Troubleshooting Identity Resolution¶
Common Issues and Solutions¶
1. Missing Identifiers in Source Models¶
Problem: Records that should be merged are not being resolved to the same entity ID, even though they share common identifiers like email.
Root Cause: One or more source models are missing the shared identifier in their entity identifier models, preventing the identity resolution process from connecting records across systems.
Example:
- Gmail source includes
email
in both identifiers and traits - Notion source includes
email
in traits but NOT in identifiers - Result: Records with the same email get different entity IDs because they can't be connected during identity resolution
Solution: Ensure all source models that should share identity resolution
include the same identifiers in their *_entity_identifiers
models.
Check: Review your source model files (e.g., *_entity_identifiers.sql
) to
ensure they include all the identifiers you expect to use for identity
resolution.
Debugging Methods¶
1. Check for Duplicate Emails in Final Table¶
-- Check if the same email appears with multiple person IDs
SELECT
email,
COUNT(DISTINCT entity_id) as unique_entity_ids,
COUNT(*) as total_records,
STRING_AGG(DISTINCT entity_id, ', ') as entity_ids
FROM {{ ref('nexus_entities') }}
WHERE email IS NOT NULL
AND email != ''
AND entity_type = 'person'
GROUP BY email
HAVING COUNT(DISTINCT entity_id) > 1
ORDER BY unique_entity_ids DESC
LIMIT 10
2. Verify Identity Resolution is Working¶
-- Check if emails are properly resolved to single entity IDs
SELECT
identifier_value as email,
COUNT(DISTINCT person_id) as unique_person_ids,
STRING_AGG(DISTINCT person_id, ', ') as person_ids
FROM {{ ref('nexus_resolved_person_identifiers') }}
WHERE identifier_type = 'email'
GROUP BY identifier_value
HAVING COUNT(DISTINCT person_id) > 1
ORDER BY unique_person_ids DESC
LIMIT 10
3. Debug Specific Records¶
Create development models to investigate specific cases:
-- models/development/entity_identifiers_debug.sql
SELECT * FROM {{ ref('nexus_resolved_person_identifiers') }}
WHERE identifier_value = 'problematic@email.com'
-- models/development/entities_debug.sql
SELECT * FROM {{ ref('nexus_entities') }}
WHERE email = 'problematic@email.com'
AND entity_type = 'person'
4. Check Source Model Identifier Coverage¶
-- Check what identifiers each source is contributing by entity type
SELECT
source,
entity_type,
identifier_type,
COUNT(*) as count,
COUNT(DISTINCT identifier_value) as unique_values
FROM {{ ref('nexus_entity_identifiers') }}
GROUP BY source, entity_type, identifier_type
ORDER BY source, entity_type, count DESC
5. Verify Trait Resolution¶
-- Check if traits are being resolved correctly
SELECT
entity_id,
entity_type,
trait_name,
trait_value
FROM {{ ref('nexus_resolved_entity_traits') }}
WHERE entity_id IN ('ent_abc123...', 'ent_def456...')

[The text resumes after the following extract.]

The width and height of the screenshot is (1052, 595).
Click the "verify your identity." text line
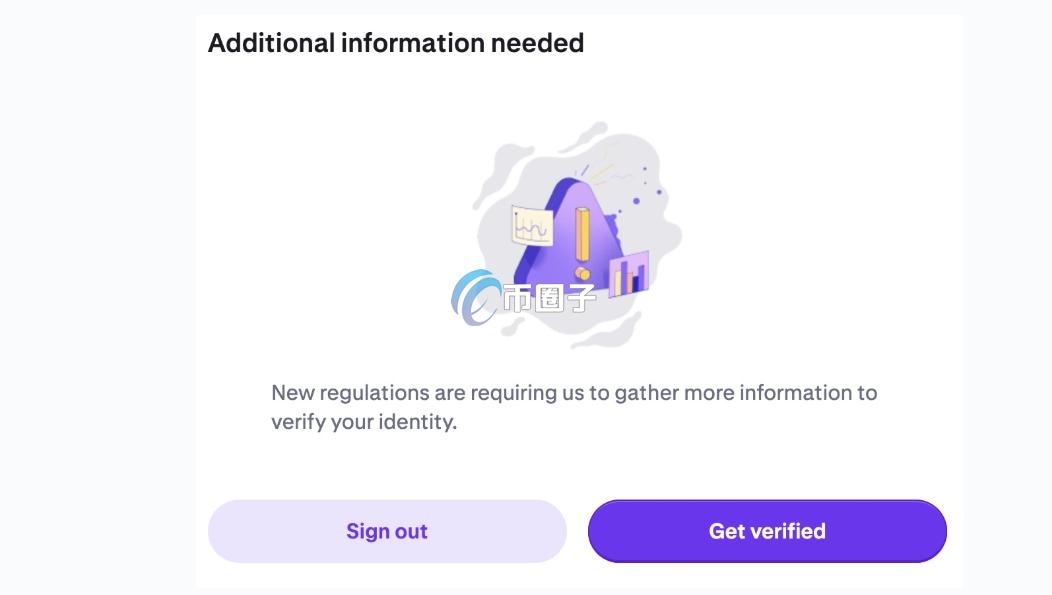coord(364,422)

AND trait_name IN ('email', 'name', 'domain')
ORDER BY entity_id, trait_name
Check Your Input Data¶
1. Verify Source Identifiers Exist¶
-- Check source entity identifiers (e.g., Gmail)
SELECT
source,
entity_type,
identifier_type,
COUNT(*) as count
FROM {{ ref('gmail_entity_identifiers') }}
GROUP BY source, entity_type, identifier_type;
Expected: Identifiers for both entity types with multiple identifier types per entity
2. Verify Identifiers Made It to Nexus Core¶
-- Check nexus_entity_identifiers
SELECT
source,
entity_type,
identifier_type,
COUNT(*) as count
FROM {{ ref('nexus_entity_identifiers') }}
GROUP BY source, entity_type, identifier_type;
Expected: Your source identifiers should appear here with the same counts for each entity type
3. Check Edge Creation¶
-- Check nexus_entity_identifiers_edges
SELECT
entity_type,
identifier_type_a,
identifier_type_b,
COUNT(*) as edge_count
FROM {{ ref('nexus_entity_identifiers_edges') }}
WHERE entity_type = 'person' -- or 'group'
GROUP BY entity_type, identifier_type_a, identifier_type_b;
Expected: Edges connecting different identifier types for each entity type
4. Check Resolution Output¶
-- Check resolved identifiers
SELECT
identifier_type,
COUNT(DISTINCT identifier_value) as distinct_values,
COUNT(DISTINCT person_id) as unique_persons
FROM {{ ref('nexus_resolved_person_identifiers') }}
GROUP BY identifier_type;
Expected: Multiple distinct values collapsing into fewer unique entities
Key Files to Check¶
- Source Identifier Models:
models/sources/*/intermediate/*_person_identifiers.sql
models/sources/*/intermediate/*_group_identifiers.sql
- Source Union Models:
models/sources/*/{source}_entity_identifiers.sql
- Nexus Core:
nexus_entity_identifiers
- Edges Table:
nexus_entity_identifiers_edges
(unified for all entity types) - Resolved Identifiers:
nexus_resolved_person_identifiers
,nexus_resolved_group_identifiers
- Resolved Traits:
nexus_resolved_entity_traits
(unified) - Final Entities Table:
nexus_entities
(unified with entity_type filter)
Prevention¶
- Always include shared identifiers (email, phone, domain, etc.) in entity identifier models for each source
- Use development models to test identity resolution with specific records
- Regularly check for duplicate emails/domains in the final entities table
- Verify that
nexus.max_recursion
is set appropriately for your data complexity (recommend: 3 for large datasets) - Ensure
entity_type
is included in edge uniqueness hash to prevent collisions